『CHARLIE AND THE CHOCOLATE FACTORY』(ROALD DAHL著)を読みました。映画の『チャーリーとチョコレート工場』(ティム・バートン監督)を見た方、知っている方は多いと思います。あの映画の原作です。
英語の多読を始めたのは20年以上前(注:20年以上続けているという意味ではない)で、最初はGraded Readers(英語学習者のためにレベル分けし、語彙をしぼったもの)や絵本から入っていったのですが、英語を読むことに慣れてきたら、「そろそろ児童文学」「いつかは児童文学」みたいなところがあって、ロアルド・ダールと言えば、真っ先に候補にあがる児童文学作家というイメージでした。
で、当時は結局ロアルド・ダールは読まず、『ダレン・シャン』などを読み始めたものの、挫折したという記憶があります。
今回、『CHARLIE and …』を読み終えられたのは、映画を見たことがあったので、話の筋はある程度分かっていたというのが大きいです。登場人物のイメージはある程度できているので、人物の形容で知らない単語が出てきても気にしすぎずに、映画を思い浮かべながら「おおかた こんな意味だろう」と読み流せたからのような気がします。
いやね、出来事の流れを書いてあるところって比較的 読みやすいんですよ。難しいのは、人物の形容のところ。
例えば、一人目のTicket FounderであるAugustus Gloop(お菓子ばっかり食べている太ったあの子ね)を形容している箇所
Great flabby folds of fat bulged out from every part of his body, and his face was like a monstrous ball of dough with two small greedy curranty eyes peering out upon the world.
難しいでしょ。ちなみに太字イタリックは私が知らない単語。よくよく考えるとmonstrousがmonsterの形容詞だというのは分かるんだけど、出てきた瞬間にはピンとこない。あと、doughもピザやパスタを作るって話の流れで出てきたらすぐに理解できるけど、人の形容で”a monstrous ball of dough”と言われても、はて?となっちゃう。一行に一つ以上知らない単語が現れるとさすがに厳しい。
でも、このあたりは映画を思い浮かべつつ、太ってて、貪欲で、なんか醜い感じを表現しているんだろうなー、くらいで流してしまうのが良いような気がします。

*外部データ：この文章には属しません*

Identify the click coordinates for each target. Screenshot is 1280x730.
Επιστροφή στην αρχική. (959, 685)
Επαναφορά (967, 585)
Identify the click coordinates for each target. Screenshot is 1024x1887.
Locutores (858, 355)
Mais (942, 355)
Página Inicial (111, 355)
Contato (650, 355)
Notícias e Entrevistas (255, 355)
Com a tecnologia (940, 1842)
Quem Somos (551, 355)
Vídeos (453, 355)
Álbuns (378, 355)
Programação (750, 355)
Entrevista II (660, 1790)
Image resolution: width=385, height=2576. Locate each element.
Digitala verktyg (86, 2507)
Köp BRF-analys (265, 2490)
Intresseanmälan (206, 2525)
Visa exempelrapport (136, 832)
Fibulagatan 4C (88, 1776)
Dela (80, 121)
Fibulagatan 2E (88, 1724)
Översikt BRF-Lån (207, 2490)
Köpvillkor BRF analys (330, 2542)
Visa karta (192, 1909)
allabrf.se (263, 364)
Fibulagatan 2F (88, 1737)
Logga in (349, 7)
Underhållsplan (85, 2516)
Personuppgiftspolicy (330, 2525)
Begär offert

チャーリー以外の4人の問題児や、彼らの工場での受難(因果応報)は映画で忠実に表現されていたような記憶があるので、そこはそれを思い出せればOKということで。(映画を見たのはだいぶ前で、テレビ放送されているのを見ただけなのでちょっとあやふやではありますが)
映画と違う点もありました。映画では、Willy Wonkaと父親の確執が描かれていましたが、原作には出てきませんでした。
あとラスト近くで、映画では工場への引っ越しはChalieひとりでと言われ、家族と暮らすことを選び、工場の跡継ぎは辞退する(少なくとも一旦は)という流れだったと記憶しています。原作では最初から「家族みんなで」というWonkaからの申し出でした。それでも引っ越しは嫌だという寝たきりのおじいちゃん・おばあちゃん3人。さて、どうなる・・・? という展開でした。
翻訳の書籍や映画でストーリーを把握したうえで、原作(英語)でそれをなぞってみるというのはハードルが低くて、なかなかよさげな感じでした。